§ **What is required**
What you return must match the records word for word.

[Stored data entries]
════════
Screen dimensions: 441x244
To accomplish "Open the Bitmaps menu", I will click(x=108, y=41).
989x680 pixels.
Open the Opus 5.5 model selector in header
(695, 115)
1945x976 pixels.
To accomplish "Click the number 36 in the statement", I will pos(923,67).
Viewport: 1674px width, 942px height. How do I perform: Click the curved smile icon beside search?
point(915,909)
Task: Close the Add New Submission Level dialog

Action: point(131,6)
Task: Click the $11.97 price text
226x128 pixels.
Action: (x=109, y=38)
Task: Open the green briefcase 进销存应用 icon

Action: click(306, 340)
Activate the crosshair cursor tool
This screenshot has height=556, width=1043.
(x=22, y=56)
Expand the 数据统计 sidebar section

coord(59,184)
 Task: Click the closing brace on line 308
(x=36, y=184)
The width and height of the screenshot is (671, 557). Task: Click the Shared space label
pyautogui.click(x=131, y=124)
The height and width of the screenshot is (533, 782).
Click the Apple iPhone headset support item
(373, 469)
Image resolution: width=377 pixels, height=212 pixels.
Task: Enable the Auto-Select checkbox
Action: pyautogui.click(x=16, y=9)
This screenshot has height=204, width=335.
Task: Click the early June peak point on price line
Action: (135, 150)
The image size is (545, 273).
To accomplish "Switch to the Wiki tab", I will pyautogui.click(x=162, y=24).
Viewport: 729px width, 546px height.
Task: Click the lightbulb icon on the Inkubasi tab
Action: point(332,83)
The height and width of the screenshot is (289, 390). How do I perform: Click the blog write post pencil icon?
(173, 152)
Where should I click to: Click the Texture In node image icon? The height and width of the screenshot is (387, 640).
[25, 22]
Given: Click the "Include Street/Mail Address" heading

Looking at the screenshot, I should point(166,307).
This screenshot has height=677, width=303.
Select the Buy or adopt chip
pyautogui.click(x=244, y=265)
════════
§ **Answer to the exercise**
Screen dimensions: 441x244
To accomplish "Open the Bitmaps menu", I will click(x=108, y=41).
989x680 pixels.
Open the Opus 5.5 model selector in header
(695, 115)
1945x976 pixels.
To accomplish "Click the number 36 in the statement", I will pos(923,67).
Viewport: 1674px width, 942px height. How do I perform: Click the curved smile icon beside search?
point(915,909)
Task: Close the Add New Submission Level dialog

Action: point(131,6)
Task: Click the $11.97 price text
226x128 pixels.
Action: (x=109, y=38)
Task: Open the green briefcase 进销存应用 icon

Action: click(306, 340)
Activate the crosshair cursor tool
This screenshot has height=556, width=1043.
(x=22, y=56)
Expand the 数据统计 sidebar section

coord(59,184)
 Task: Click the closing brace on line 308
(x=36, y=184)
The width and height of the screenshot is (671, 557). Task: Click the Shared space label
pyautogui.click(x=131, y=124)
The height and width of the screenshot is (533, 782).
Click the Apple iPhone headset support item
(373, 469)
Image resolution: width=377 pixels, height=212 pixels.
Task: Enable the Auto-Select checkbox
Action: pyautogui.click(x=16, y=9)
This screenshot has height=204, width=335.
Task: Click the early June peak point on price line
Action: (135, 150)
The image size is (545, 273).
To accomplish "Switch to the Wiki tab", I will pyautogui.click(x=162, y=24).
Viewport: 729px width, 546px height.
Task: Click the lightbulb icon on the Inkubasi tab
Action: point(332,83)
The height and width of the screenshot is (289, 390). How do I perform: Click the blog write post pencil icon?
(173, 152)
Where should I click to: Click the Texture In node image icon? The height and width of the screenshot is (387, 640).
[25, 22]
Given: Click the "Include Street/Mail Address" heading

Looking at the screenshot, I should point(166,307).
This screenshot has height=677, width=303.
Select the Buy or adopt chip
pyautogui.click(x=244, y=265)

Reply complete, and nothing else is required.